Ex senior crown prosecutor backs private prosecution of Dominic Cummings
Nazir Afzal, a solicitor and former regional chief prosecutor, throws his hat into the ring saying the law is to be applied equally and fairly to all
Nazir Afzal, a solicitor and former regional chief prosecutor, has thrown his hat into the ring saying the law “is to be applied equally and fairly to all, or to nobody”.
His backing adds impetus to the campaign, being driven by Hodge Jones and Allen and Matthew Ryder QC, to persuade the police to re-investigate Cummings and prosecute him for breaching the coronavirus regulations if the evidence is there.
Afzal, who has lost his own brother to covid-19, said he was “horrified” by the prime minister “and others wrapping a shield” around the senior adviser.
He said there has to be consequences for law breaking otherwise the public loses confidence in those meant to enforce the law, and lose trust in the law itself.
Schwarz, who said Afzal feels he has “personal responsibility to ensure that justice is done and seen to be done”, said the campaign is pursuing two “serious concerns” – the first relating to Durham police.
He said they appear to have failed to follow up significant allegations about breaches of the regulations by Cummings while he was in Durham; and that neither the chief constable nor the police crime commissioner have responded to complaints made by the previous MP on behalf of the public.
He added: “Similarly, the Metropolitan Police do not appear to have investigated properly, promptly or at all, allegations serious allegations about Dominic Cummings’ behaviour in London and elsewhere.

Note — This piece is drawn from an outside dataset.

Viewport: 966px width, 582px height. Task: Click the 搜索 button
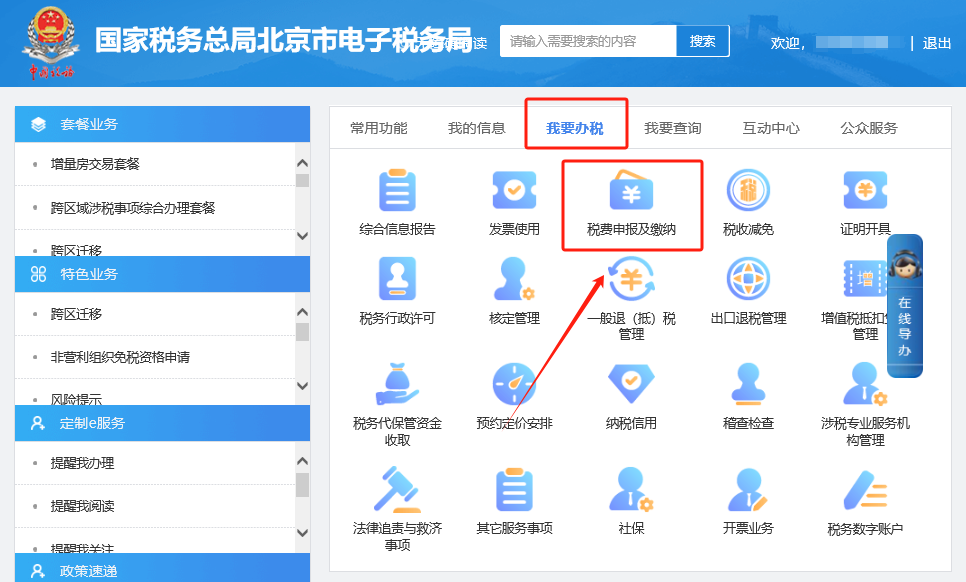coord(703,42)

“Nor have they responded to the complaints made by members of public about his misconduct.”
He said the public’s “continued sense of injustice, frustration and anger can only begin to be addressed if there is openness and rigour on the part of the police.
“Otherwise the perception remains and mounts that there is one rule for ordinary citizens and another for those in government."
Afzal commented: “The big divide was never between leave and remain, nor black and white, nor men and women, nor north and south.
“It's between those with power and those without.
“The power differential is the greatest cause of inequality.”
He went on: “The law is to be applied equally and fairly to all, or to nobody. It needs to act, as I hope I have done throughout my career, without fear or favour.”